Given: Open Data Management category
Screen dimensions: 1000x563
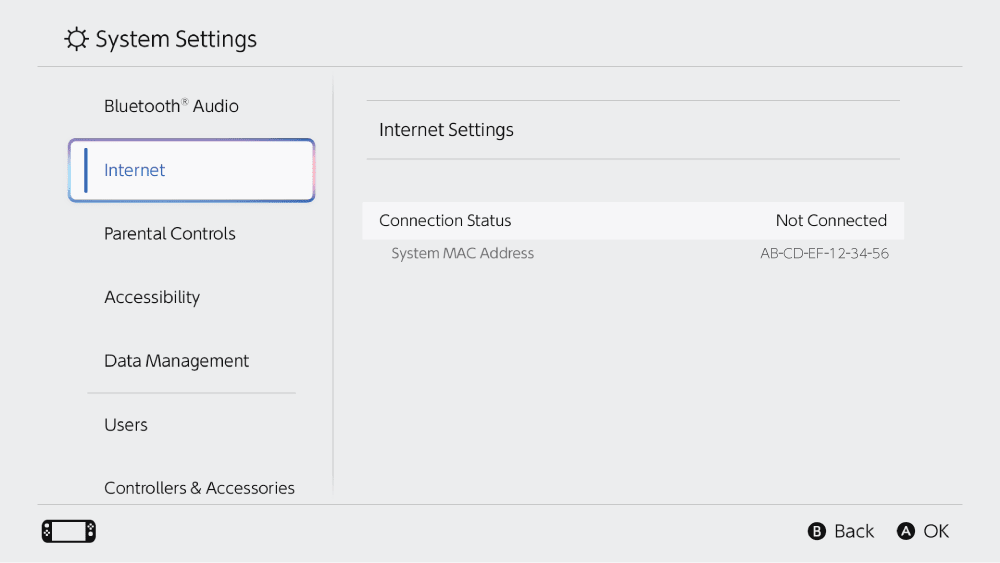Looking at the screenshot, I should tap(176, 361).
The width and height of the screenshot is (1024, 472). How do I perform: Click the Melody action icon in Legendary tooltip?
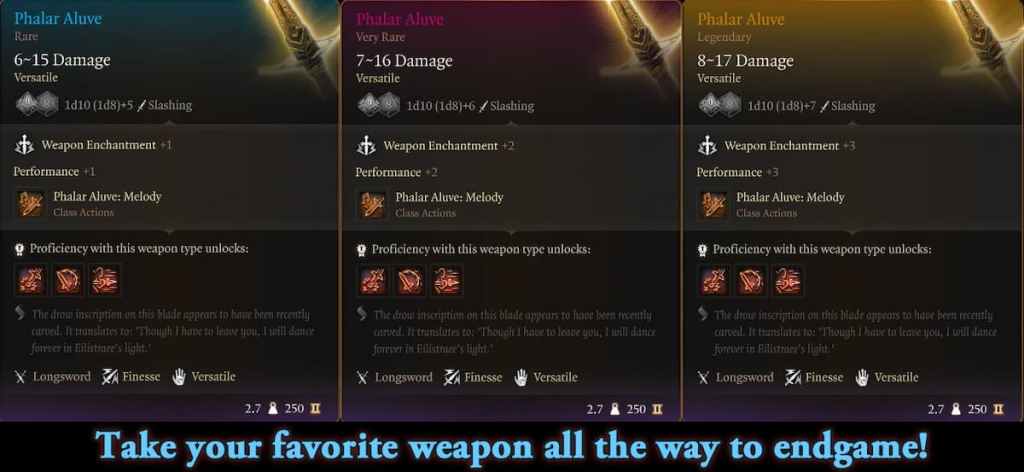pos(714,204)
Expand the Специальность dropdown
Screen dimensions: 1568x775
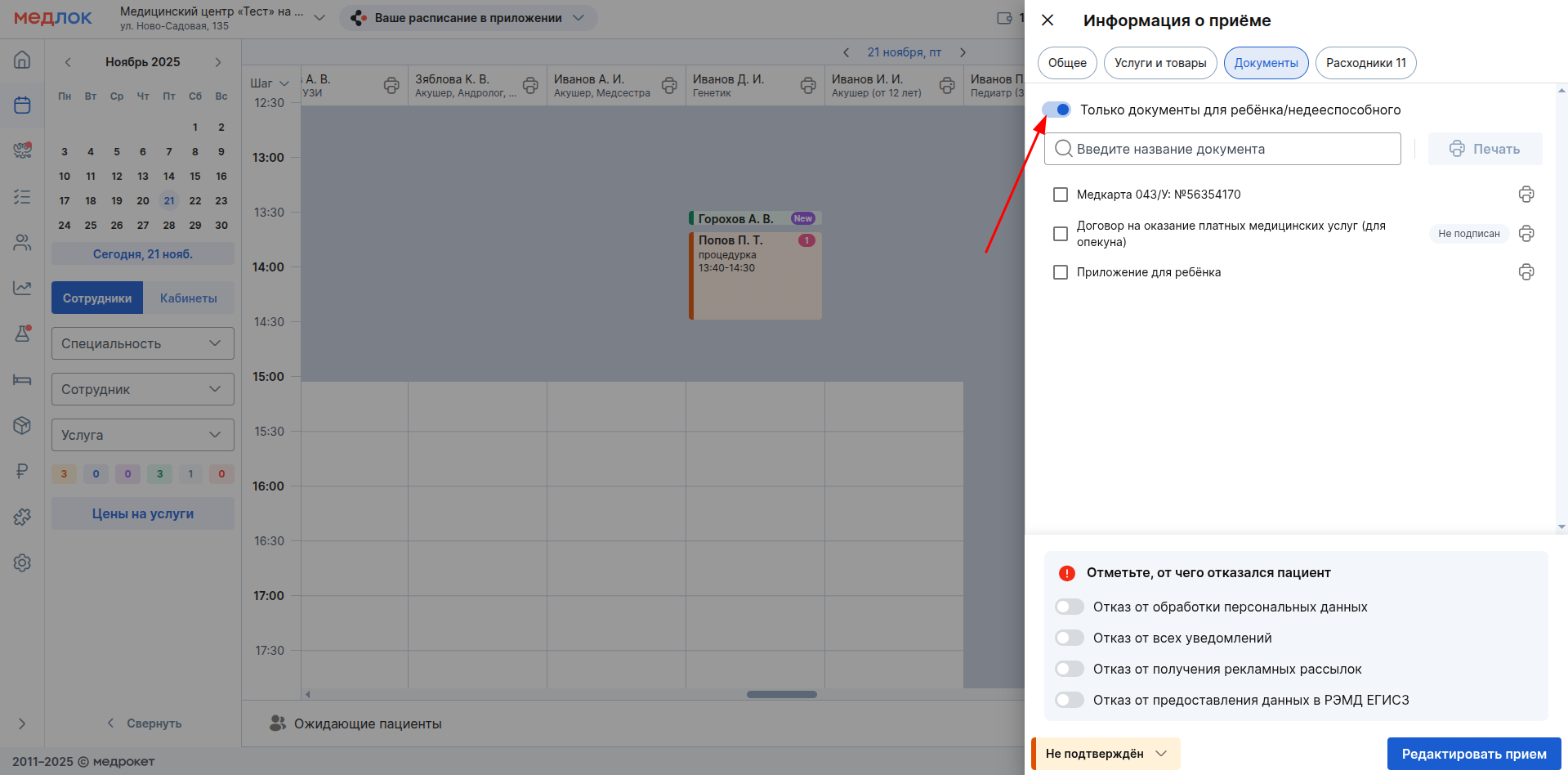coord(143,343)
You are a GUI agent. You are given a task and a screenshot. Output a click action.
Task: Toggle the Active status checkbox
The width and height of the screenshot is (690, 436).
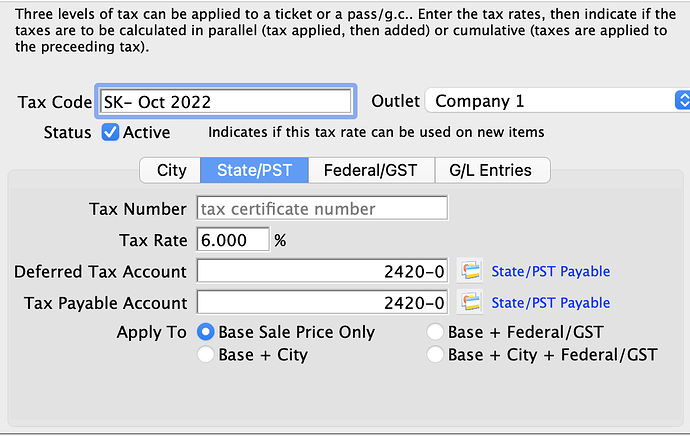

------------------------------------------------

**The exercise:**
Report every line in the entries above that contains the word "height", copying each such line in full.

**Task output:**
The width and height of the screenshot is (1024, 472). How do I perform: Click the Melody action icon in Legendary tooltip?
The width and height of the screenshot is (690, 436).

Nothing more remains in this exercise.